Norine G. Johnson
|Died||November 19, 2011 (aged 75)|
|Known for||Past president, American Psychological Association|
Norine G. Johnson (December 3, 1935 – November 19, 2011) was an American psychologist and a past president of the American Psychological Association (APA). Johnson was the founding director of psychology for Kennedy Memorial Hospital (later renamed the Franciscan Hospital for Children), ran a private practice and was on the faculty of Boston University School of Medicine.
Johnson was born in Indianapolis. Her mother, Marie Collins Goode, was a teacher, and her father, Frank O. Goode, was a dentist. Johnson's paternal grandmother was married to a sheriff; he was killed when they were a young couple. Johnson often thought about the strength that her grandmother showed after that loss, and those thoughts inspired some of her professional research interests.
Johnson completed a bachelor's degree at DePauw University. She earned a PhD in clinical psychology from Wayne State University in 1972. After an internship at University Hospitals in Cleveland, Johnson was one of the earliest members of the budding specialty of pediatric psychology.

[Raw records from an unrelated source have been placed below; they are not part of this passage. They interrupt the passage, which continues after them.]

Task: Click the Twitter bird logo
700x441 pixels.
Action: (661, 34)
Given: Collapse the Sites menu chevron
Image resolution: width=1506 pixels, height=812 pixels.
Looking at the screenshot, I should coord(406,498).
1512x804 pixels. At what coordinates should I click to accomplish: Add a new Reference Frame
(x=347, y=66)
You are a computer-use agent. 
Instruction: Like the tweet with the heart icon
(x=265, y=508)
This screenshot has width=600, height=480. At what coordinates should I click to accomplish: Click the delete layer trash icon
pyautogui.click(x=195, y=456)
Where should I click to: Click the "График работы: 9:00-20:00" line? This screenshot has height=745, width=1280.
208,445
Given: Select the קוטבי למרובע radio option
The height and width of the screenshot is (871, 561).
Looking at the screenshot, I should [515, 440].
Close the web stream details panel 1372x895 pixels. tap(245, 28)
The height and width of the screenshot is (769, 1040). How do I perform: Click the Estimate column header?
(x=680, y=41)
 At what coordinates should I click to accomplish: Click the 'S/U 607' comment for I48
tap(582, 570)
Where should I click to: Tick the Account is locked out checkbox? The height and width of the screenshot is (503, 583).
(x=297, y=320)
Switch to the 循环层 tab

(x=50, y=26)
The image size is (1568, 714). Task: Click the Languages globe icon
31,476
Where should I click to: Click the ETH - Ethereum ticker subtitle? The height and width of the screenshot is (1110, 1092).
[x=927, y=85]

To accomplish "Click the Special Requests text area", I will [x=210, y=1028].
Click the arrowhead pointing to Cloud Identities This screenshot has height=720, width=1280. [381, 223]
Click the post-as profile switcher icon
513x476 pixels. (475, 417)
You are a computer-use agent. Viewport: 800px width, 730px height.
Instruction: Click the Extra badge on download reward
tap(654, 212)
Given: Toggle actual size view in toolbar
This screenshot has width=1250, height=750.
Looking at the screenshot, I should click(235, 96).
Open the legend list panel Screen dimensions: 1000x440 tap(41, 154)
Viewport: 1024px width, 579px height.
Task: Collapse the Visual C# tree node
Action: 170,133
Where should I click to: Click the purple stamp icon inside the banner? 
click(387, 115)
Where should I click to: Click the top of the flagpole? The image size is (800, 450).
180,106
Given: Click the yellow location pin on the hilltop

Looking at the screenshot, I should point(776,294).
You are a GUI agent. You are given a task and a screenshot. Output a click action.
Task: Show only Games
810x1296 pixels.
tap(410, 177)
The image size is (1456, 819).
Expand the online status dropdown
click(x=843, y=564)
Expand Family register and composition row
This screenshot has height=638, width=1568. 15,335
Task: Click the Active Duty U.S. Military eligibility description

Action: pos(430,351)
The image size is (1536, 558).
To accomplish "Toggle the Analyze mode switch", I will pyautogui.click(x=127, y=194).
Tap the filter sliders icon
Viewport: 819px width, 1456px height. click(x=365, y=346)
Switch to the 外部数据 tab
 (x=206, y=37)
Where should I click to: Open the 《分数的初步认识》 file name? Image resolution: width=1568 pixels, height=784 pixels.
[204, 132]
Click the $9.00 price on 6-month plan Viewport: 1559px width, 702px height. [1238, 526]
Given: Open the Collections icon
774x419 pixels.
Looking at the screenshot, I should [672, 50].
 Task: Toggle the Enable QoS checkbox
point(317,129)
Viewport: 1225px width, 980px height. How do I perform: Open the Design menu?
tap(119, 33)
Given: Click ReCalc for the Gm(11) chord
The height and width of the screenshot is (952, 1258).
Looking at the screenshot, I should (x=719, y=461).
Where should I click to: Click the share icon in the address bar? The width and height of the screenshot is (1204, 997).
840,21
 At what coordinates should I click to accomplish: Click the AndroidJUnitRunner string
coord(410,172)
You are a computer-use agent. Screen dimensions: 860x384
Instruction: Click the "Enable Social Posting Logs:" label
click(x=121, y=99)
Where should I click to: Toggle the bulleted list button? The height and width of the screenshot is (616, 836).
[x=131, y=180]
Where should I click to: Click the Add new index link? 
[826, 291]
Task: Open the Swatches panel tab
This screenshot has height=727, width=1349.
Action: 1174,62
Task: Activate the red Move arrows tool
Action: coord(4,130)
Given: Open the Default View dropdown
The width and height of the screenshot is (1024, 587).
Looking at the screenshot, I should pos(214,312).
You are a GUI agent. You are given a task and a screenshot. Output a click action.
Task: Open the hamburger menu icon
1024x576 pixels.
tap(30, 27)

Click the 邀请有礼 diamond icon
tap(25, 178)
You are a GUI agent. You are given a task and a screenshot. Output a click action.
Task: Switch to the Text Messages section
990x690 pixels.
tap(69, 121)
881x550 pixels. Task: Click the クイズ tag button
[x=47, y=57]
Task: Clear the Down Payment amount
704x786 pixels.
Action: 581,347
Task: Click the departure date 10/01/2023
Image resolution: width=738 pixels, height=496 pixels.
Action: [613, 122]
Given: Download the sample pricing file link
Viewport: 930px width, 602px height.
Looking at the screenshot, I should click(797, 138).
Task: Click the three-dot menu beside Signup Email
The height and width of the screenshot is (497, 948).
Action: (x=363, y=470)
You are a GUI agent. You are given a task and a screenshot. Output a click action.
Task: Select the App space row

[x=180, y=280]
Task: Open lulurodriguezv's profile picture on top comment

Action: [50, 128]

As a psychologist in private practice, Johnson had a clinical interest in the treatment of adolescent females. She was a consultant for the film 5 Girls, a documentary that followed the growth of five subjects from age 13 to age 17. She served on the faculty of Boston University School of Medicine. Johnson founded a hospital psychology department at Kennedy Memorial Hospital (which later became Franciscan Hospital for Children).
After learning that no woman had been president of the Massachusetts Psychological Association in almost 50 years, Johnson ran for and was elected to that office, beginning a two-year term in 1981. She served on the APA Council of Representatives and convinced the organization to sell Psychology Today; the APA owned the publication at the time but it was costing the organization millions of dollars. In 1997, she joined the APA Board of Directors. She assumed the APA presidency in 2001. Johnson, who aligned with the biopsychosocial model, was APA president when the concept of health was first acknowledged in the association's mission statement.
Johnson wrote three books. Her last work, a historical novel titled An American Family Myth, was finished after she was diagnosed with breast cancer. She was married to Wayne Woodlief, a columnist with the Boston Herald'.